By mid 1912, both the Mt Drysdale and Eldorado companies were in financial difficulty. Mining was suspended, probably as early as mid 1911, and, in March 1913, it was resolved to wind up the Mt Drysdale company. In 1916, a syndicate was formed to dewater the Mt Drysdale mine and restart operations, Work reportedly did commenced, in mid 1916, and dewatering was underway in August 1916. The efforts seem to have failed, because the mine's surface equipment was sold to the CSA mine, in mid 1917, and the syndicate was wound up in May 1918. The machinery and buildings at the Eldorado mine were up for sale in August 1918. The buildings from the Eldorado went to the C.S.A. mine at Elouera and the machinery to the Gladstone Mine at Wrightville. Subsequent attempts to reopen the two mines by others seem to have failed too.

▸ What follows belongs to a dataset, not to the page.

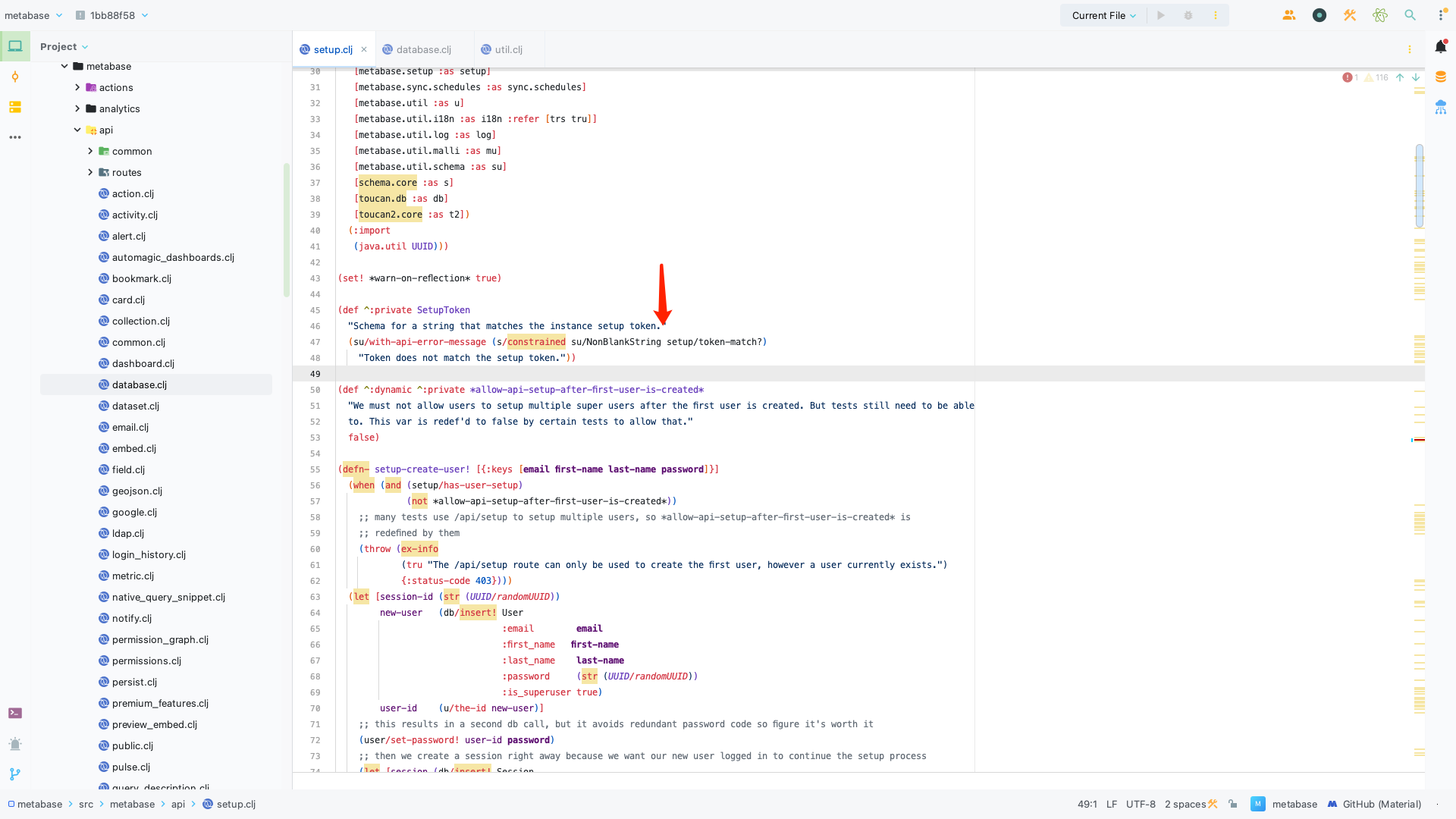The image size is (1456, 819).
Task: Jump to next highlighted error arrow
Action: (1415, 77)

After the deep shaft had been sunk, it seems that the miners had 'lost the lode'.

Mining and exploration continued on a smaller scale, during the 1920s and 1930s but the heyday of the gold field had been over, once the two dominant mines closed. The police station closed in October 1914. The school closed in 1913 and its building was relocated to another mining settlement, Elouera, in 1919. The Mount Drysdale hotel closed in 1917, and its licence was transferred to the new Royal Hotel at Elouera.

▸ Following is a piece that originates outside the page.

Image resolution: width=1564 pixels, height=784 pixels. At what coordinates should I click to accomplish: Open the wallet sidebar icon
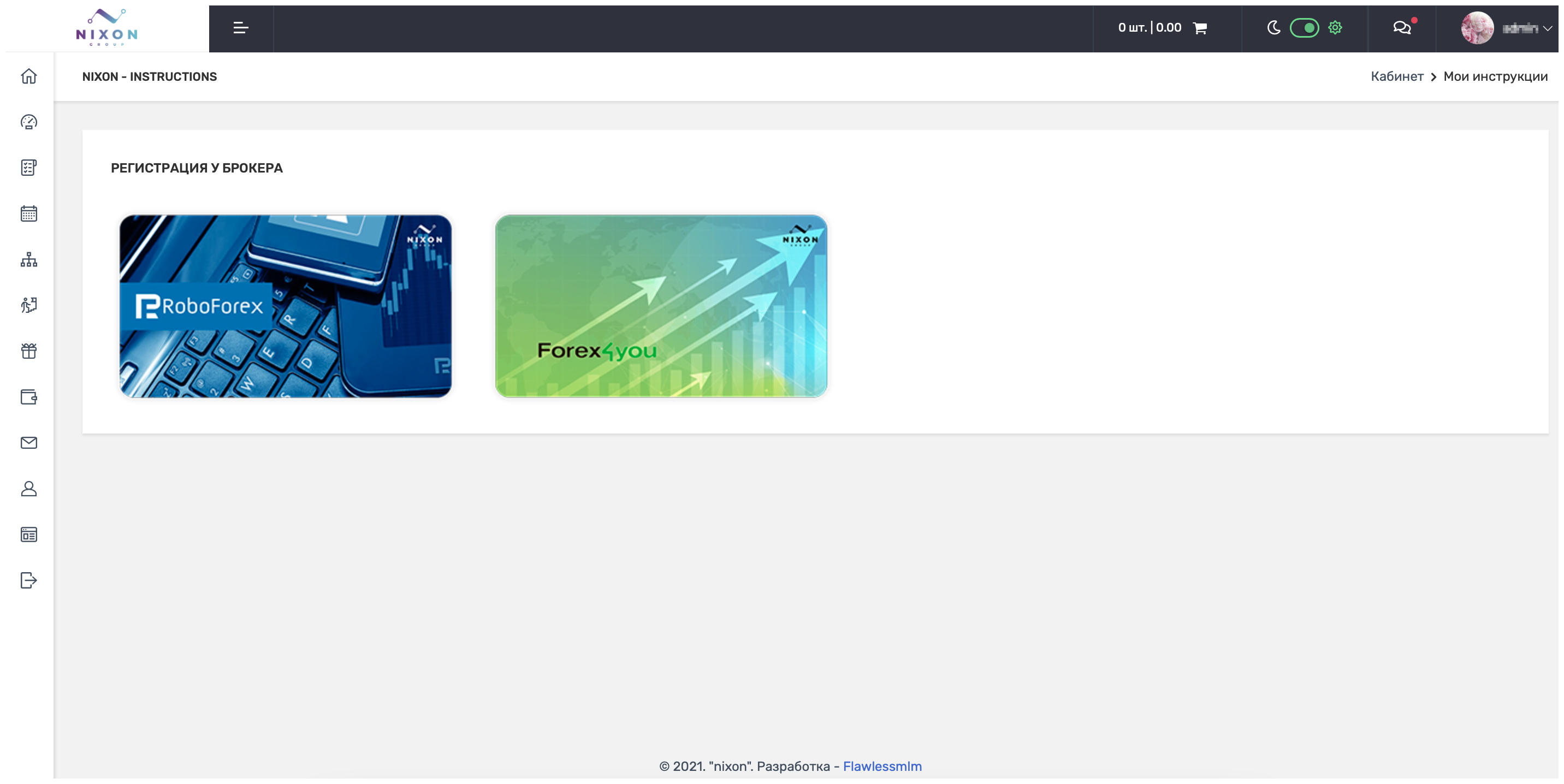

There was a smaller, neighbouring village known as Drysdale West—proclaimed in November 1894—but it seems to have not lasted long and its design was cancelled in 1922. There was a market garden, run by ethnic-Chinese, near West Drysdale.

The village could still raise a cricket team in the late 1920s. By 1932, all that was left of the village was a store, a post office, a hall and about four houses "distantly situated". In late 1934, voting took place at a private residence, suggesting that the post office had closed by then. The old school site was resumed in 1946, and the reserves of land for public buildings were revoked in 1951. There were only seven voters there at the 1950 election. In 1962, it ceased to be a polling place. The old village faded away. Its last residents were known as 'Dot and Joe', whose deserted cottage was still standing in 2006.

Cobar Shire advertised for sale 20 allotments in the old village, to recover rates that had not been paid by their long-absent or deceased owners, in 2006. At least notionally, the village of Mount Drysdale still exists.

== Remnants ==
McKell Street still appears on maps, now at the locality of Tindarey, as do many allotments of the former Mount Drysdale village. Other now lost streets of the former village included Kelly, Cotton, Waddlell, Gould, Macpherson, Cobar and Carter streets. The village has a cemetery. The 'Mine Tank', an in-ground water storage once used by the mines, still exists, as do remnants of the market garden; all lie to the north of the village on the far side of the hill close to the site of West Drysdale. There is a surviving government caretaker's cottage. Otherwise, apart from its worked out mines, rusting equipment and some ruins, there is nothing left of Mount Drysdale.

In February 2022, Mount Drysdale was added to the N.S.W. Heritage Register as the Billagoe (Mount Drysdale) Cultural Landscape, noted for both its Aboriginal and settler heritage significance.